I was 6 or 7 and finished with riding Dotty, our Shetland Pony. I loved her and had learned so much but I was all about riding the BIG horse now.
Once I had mastered the walk on him, bareback, I was ready to go faster. The trot was too painful. My God! Those withers were going to cut me in half! I knew the lope would be easier and wouldn’t you know he just humped up once and off I went.
Well, that won’t do. Out came the saddle. I kicked and kicked with all my might to get him into a lope. There came the hump but I was ready for him and pulled his head around and up. Everytime he tried it, I pulled on his head. He had on a mechanical hackamore and it was pure grace that my little manuever worked, but finally he quit trying.
I was a horse trainer. The rest is history.

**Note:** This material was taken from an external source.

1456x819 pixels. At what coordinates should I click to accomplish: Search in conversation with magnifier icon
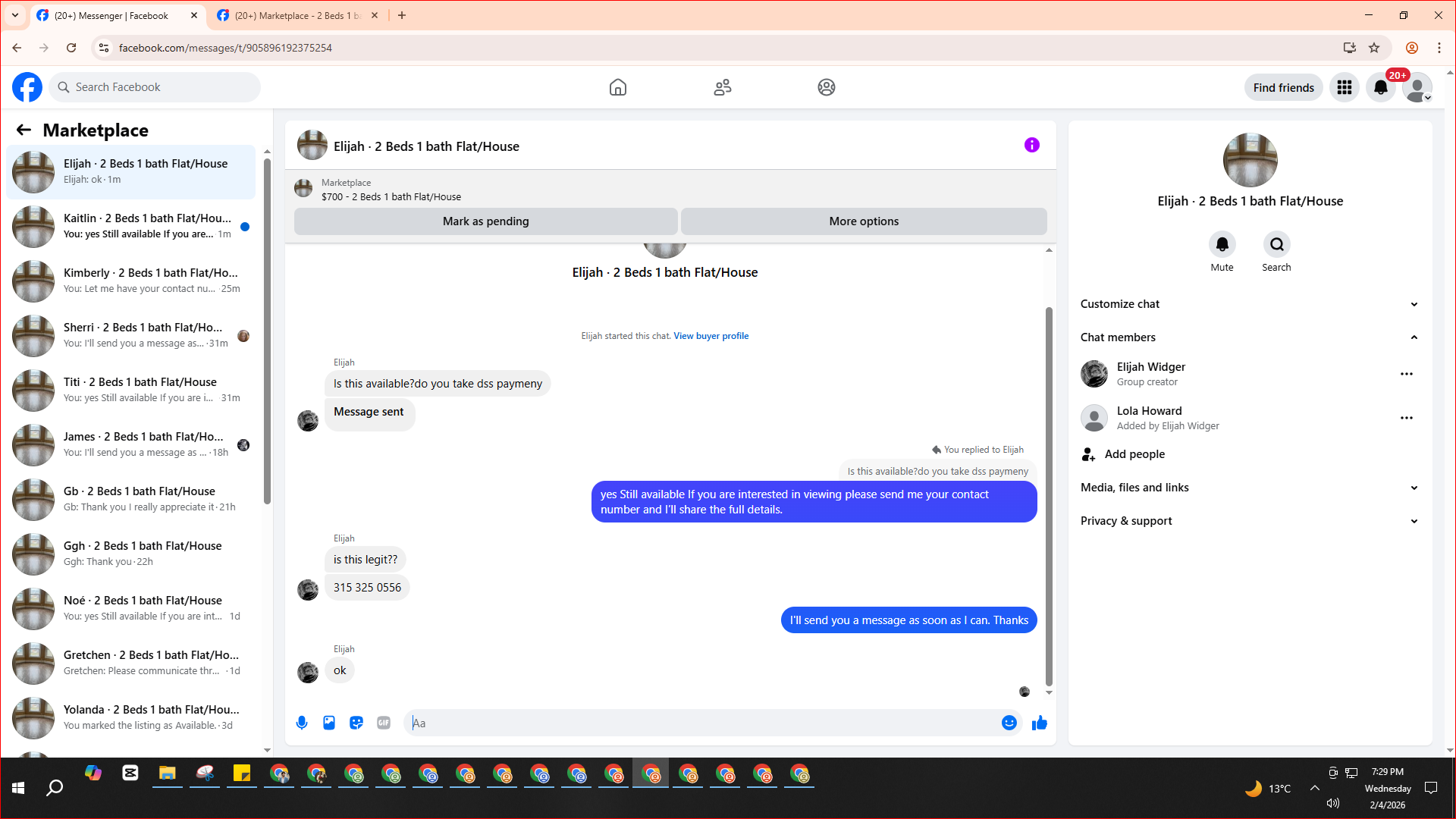(1276, 245)
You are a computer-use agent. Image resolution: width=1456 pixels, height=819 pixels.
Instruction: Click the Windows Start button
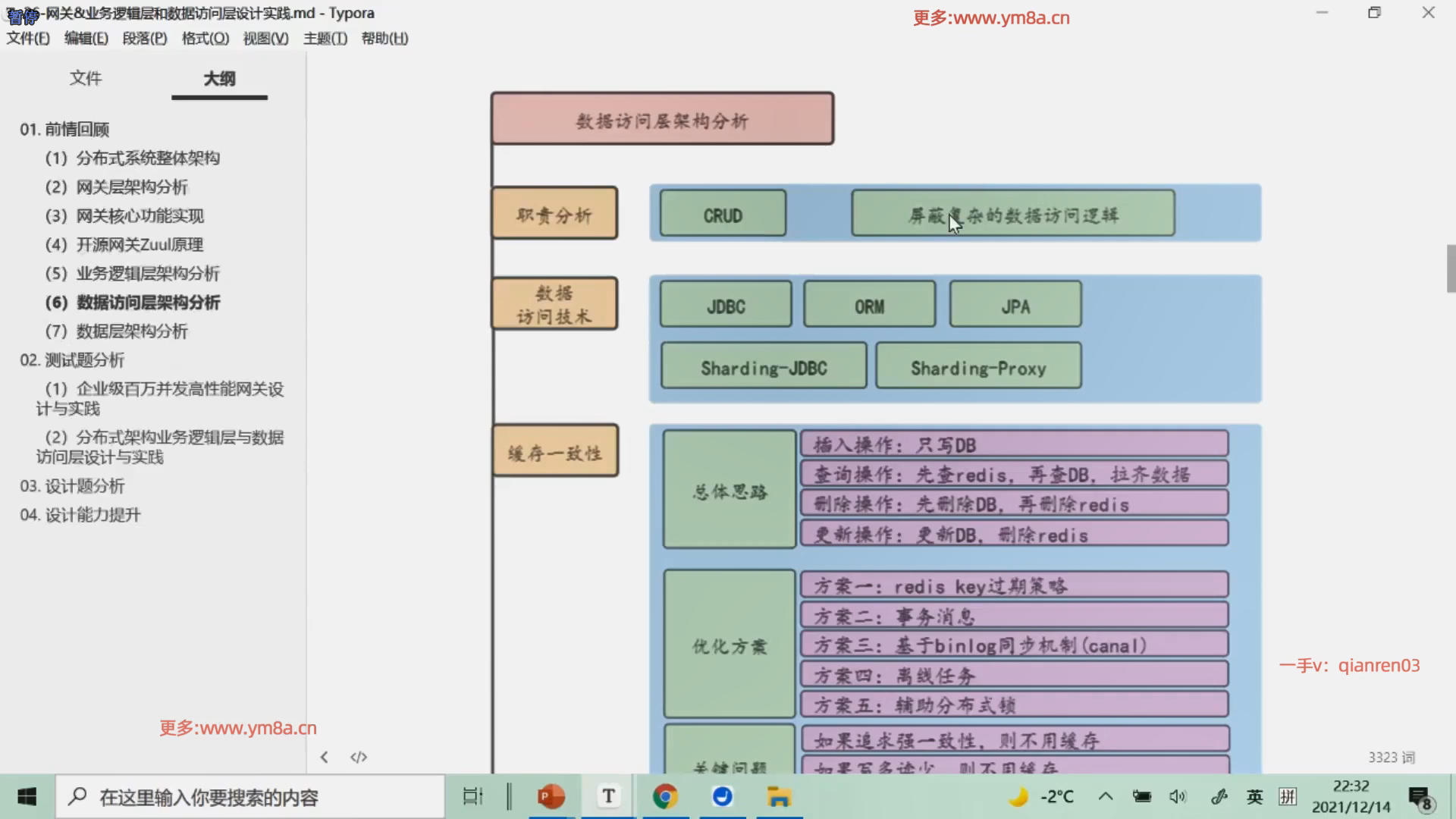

People who buck are usually kind-hearted but in the habit of bucking when you ask them to lope. It’s easy to love people who are loveable but where is the reward? I think we train people how to treat us as well. When I have on my life coaching hat, I listen to clients talk about the “challenges” those around them offer now and then. But what if we were never challenged? We would not seek the release that opens our eyes to other perspectives and opportunities for growth.